Either way you look at it, leadership is in short supply in the labour force, and so many organisations are now being very deliberate and clear about their leadership capability strategy – to make sure they are not caught without a good pipeline of talented and effective leaders.

Leadership competencies

A competency is a set of relevant knowledge, skills, and abilities to successfully perform a specific task. It articulates what someone must be able to do to be successful in the job. Most importantly, it describes that in behavioural terms, so that people know what competence in that job actually looks like.

A leadership competency is the same as any other competency, except that it outlines the knowledge, skill, or ability that a leader must have to perform in a leadership role. By nature, it will not be technical i.e. not about the content or subject matter of the job, but rather it will focus on what it takes to be an effective leader.

A leadership competency model is a framework that organises and levels a set of competencies that are relevant to the leadership roles within a company. Effectively it allocates specific combinations of competencies to those roles and determines the level to which the incumbent in the leadership job must demonstrate those competencies.

Most progressive organisations today are using leadership competency models to outline the key skills and behaviours they want to see in their supervisors, managers, and executives – anyone in a leadership position.

Leadership competency models provide a structured framework for defining and developing those behaviours that have the biggest impact on an organisation’s performance. Used effectively, they become a roadmap to dramatically higher leadership effectiveness because they create a blueprint for what good leadership in the organisation looks like. This helps leaders clarify what is expected from them and they can then modify their behaviour to meet the standard.

Typical leadership competencies

There is not a set recipe for effective leadership and the context of the specific organisation makes a big difference. For example, to lead a start-up business with a small group of employees requires a very different set of abilities for the leader, as compared to leading a large, well-established corporate.
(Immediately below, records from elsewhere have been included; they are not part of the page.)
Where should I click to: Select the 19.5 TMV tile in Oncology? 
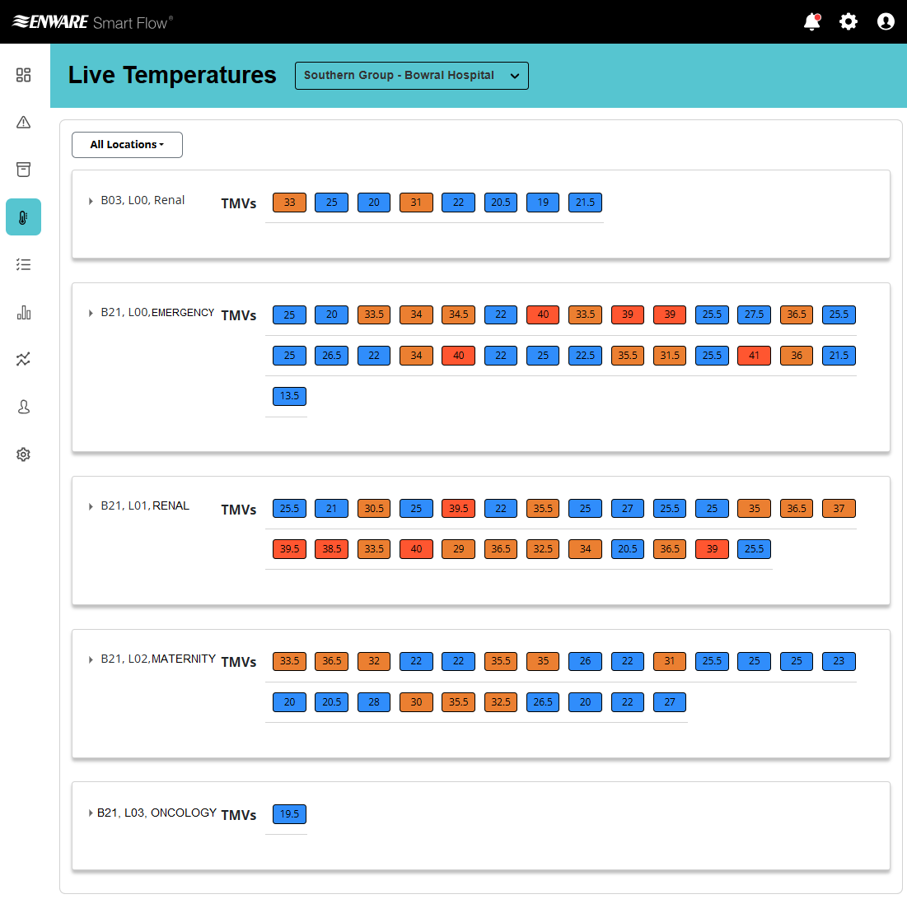(x=289, y=814)
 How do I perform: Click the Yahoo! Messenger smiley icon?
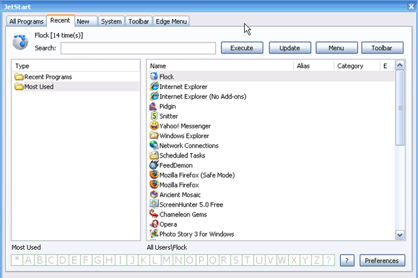(x=154, y=126)
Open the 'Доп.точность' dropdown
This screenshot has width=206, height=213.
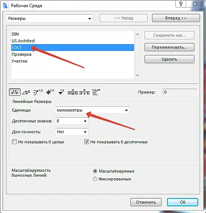[x=72, y=132]
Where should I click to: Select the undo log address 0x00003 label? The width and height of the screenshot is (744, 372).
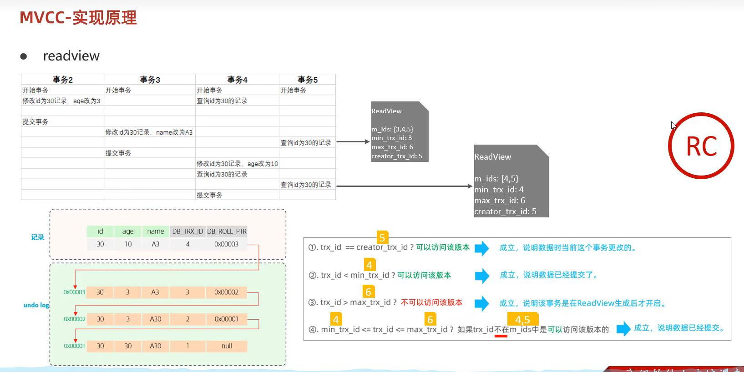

Alternatively, leading a hospital whose mission is to provide care for sick people asks the leader of that hospital to have a specific set of competencies, that will be different from a leader who needs to lead people in a cut-throat, profit-driven corporate environment.

There are many leadership competencies that are being used globally, and often there are many names for the same competence. Some typical competencies which are highly relevant to leadership are:

Emotional Intelligence or EQ:

this is the ability to know your own emotional state and to regulate it. 

Cultural intelligence:

this is an awareness, understanding and sensitivity to the diverse nature of the people around you.

Strategic mindset:

this is a competence related to vision and strategy; being able to determine, sustain and articulate a strategic vision.

Communication:

this is a set of skills and abilities which enable the leader to get a clear, coherent point across and deal with communication misunderstandings.

Managing change:

this is the ability to cope with changing times, ambiguity, and a lack of defined structure.

The above is just an example set. There are many other competencies which are relevant to leadership and are used by many organisations as part of their leadership competency models. Here is a list of some others (although this itself is not exhaustive):

When any organisation starts to plan their leadership development programme, it is essential that they first consider the competencies that they would like to include in their programme and not apply a one size fits all training programme based on too many competencies or competencies that are impossible to demonstrate. This kind of approach will often lead to competency models failing the organisation and then not making a sufficient impact to the training pipeline.